First thing to know is, how exactly is a fabric’s durability measured? Most fabrics go by one of two test methods, known as Wyzenbeek and Martindale, to give the fabric an “abrasion” or “double rub” rating. Essentially, the fabric is pulled tight and rubbed in two directions by a standard weight fabric; if two yarn breaks occur, or if noticeable wear is observed, at that point the number of rubs is recorded as the abrasion rating. 30,000 double rubs is considered minimum durability for commercial use; hotels, conference rooms, etc. Between 30,000 and 100,000 is considered heavy duty. Although these tests are only used as tools for predicting wear, it can help when looking at fabrics, to know that the higher the abrasion rating number is, the better it performed on the durability test.

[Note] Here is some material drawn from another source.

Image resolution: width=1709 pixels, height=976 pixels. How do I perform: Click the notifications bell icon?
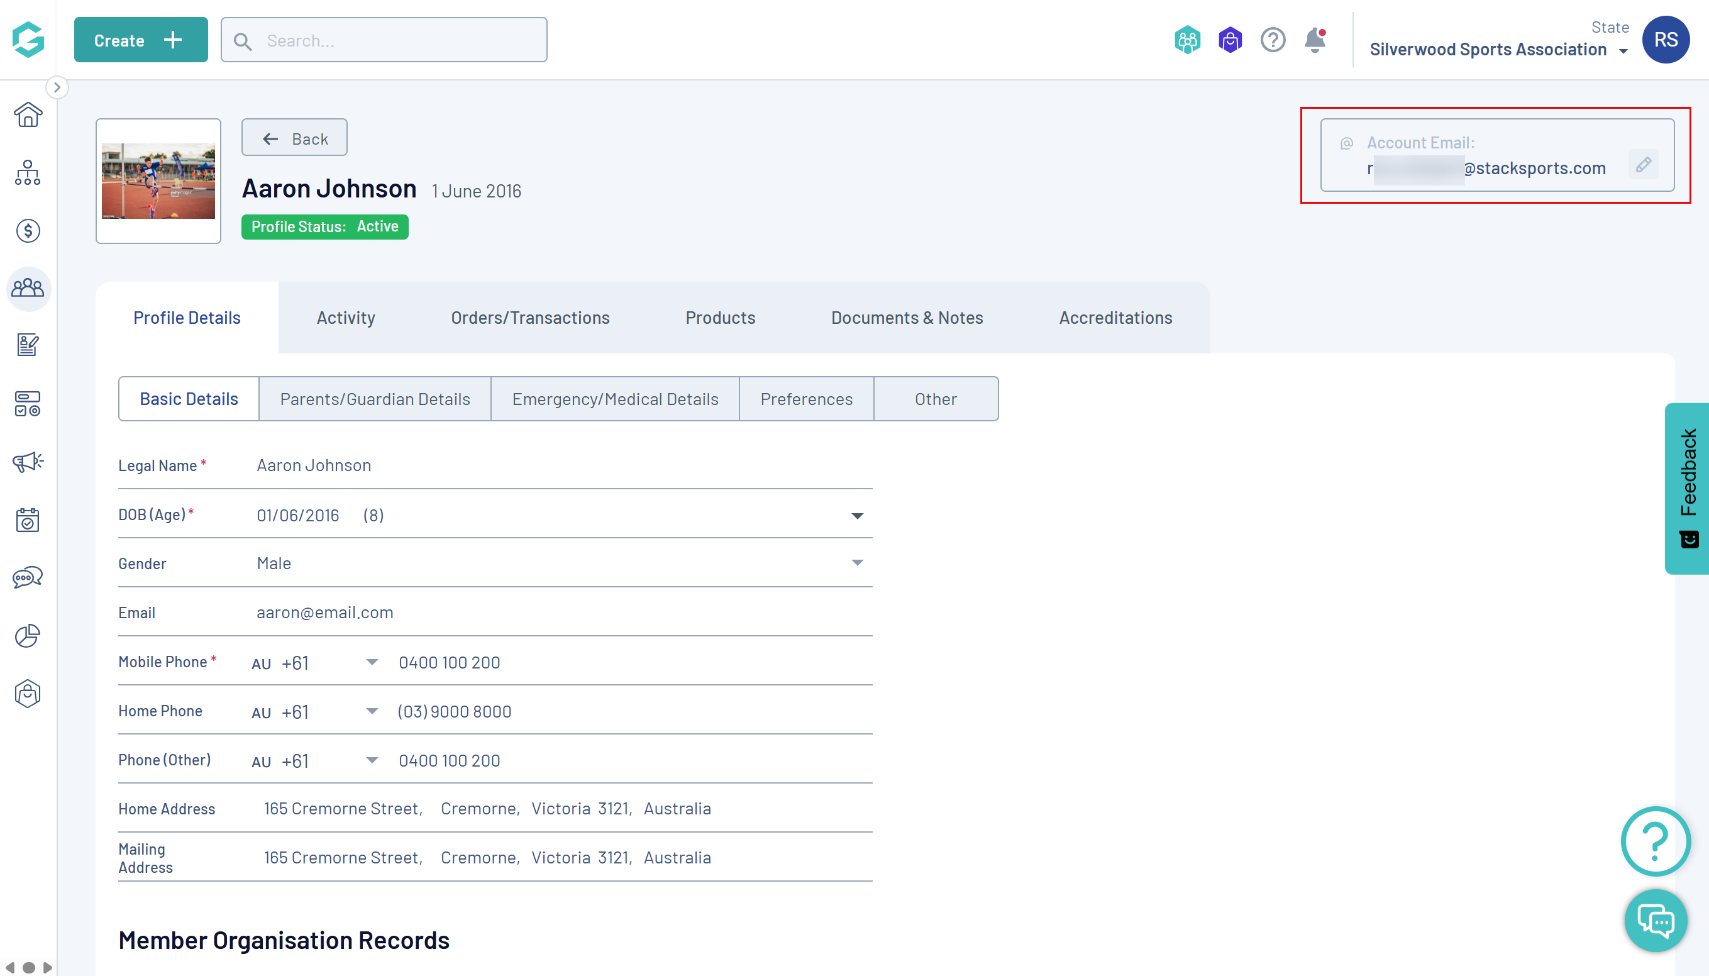coord(1315,40)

There are definitely other factors to consider, though, when picking a fabric based on durability. Most fabrics come with standard levels of durability across the board, based simply on what they are made out of. The most all-around durable materials are leather and micro-denier (“micro-fiber”). Leather is tough and easily vacuumed, wiped clean, and conditioned for long life. Micro-denier, made of 100% polyester, is extremely tightly woven, making it very difficult for dirt and/or liquids to penetrate its surface, as well as making it very difficult to tear, rip, or pill. Cotton, depending on the weave (canvas is the best!), is also very durable in terms of wear, fade, and pilling, however it tends to wrinkle and will absorb stains; a cotton-polyester blend is a great compromise to help avoid the wrinkling, and a stain treatment can make up for its absorbent properties. Wool, although usually very warm, is extremely resistant to pilling, fading, soil, and fading. A blend with polyester or rayon can make it more skin-friendly. Manufactured to imitate wool, acrylic fibers will not fade, soil, or wear easily, although less expensive versions will usually display a certain amount of pilling after some time of heavy use. Rayon can go either way – high quality rayon can be extremely durable, but be careful when looking for rayon at a very low price – it’s likely to wrinkle and can sometimes absorb water stains. Other very durable fabrics include olefin, nylon, and vinyl; all very good choices for heavy use pieces of furniture.

Among the least durable fabrics are linen and silk. Don’t get me wrong – both can be gorgeous and luxurious additions to a beautiful piece of furniture – but they should probably be used only in “adult” areas, where food and drink don’t go, as they soil (and wrinkle) easily. They both must be professionally cleaned if stained, and will not withstand heavy wear. However, they both breathe nicely, and resist pilling and fading.

Whatever fabric you happen to fall in love with, there will almost always be a more durable alternative. If you want leather but don’t have the time to care for it, opt for vinyl or micro-suede. If you love linen but you need a kid or pet-friendly fabric, opt for synthetic linen (either a cotton/poly blend or 100& polyester). If you love the formal and fancy feel of silk and velvet but you’re not living in a formal environment, try micro-velvet instead. A good piece of furniture should fit your tastes, but it also needs to fit your use of it; make sure you are honest with yourself from the beginning about how you treat your sofa, and it will be smooth sailing!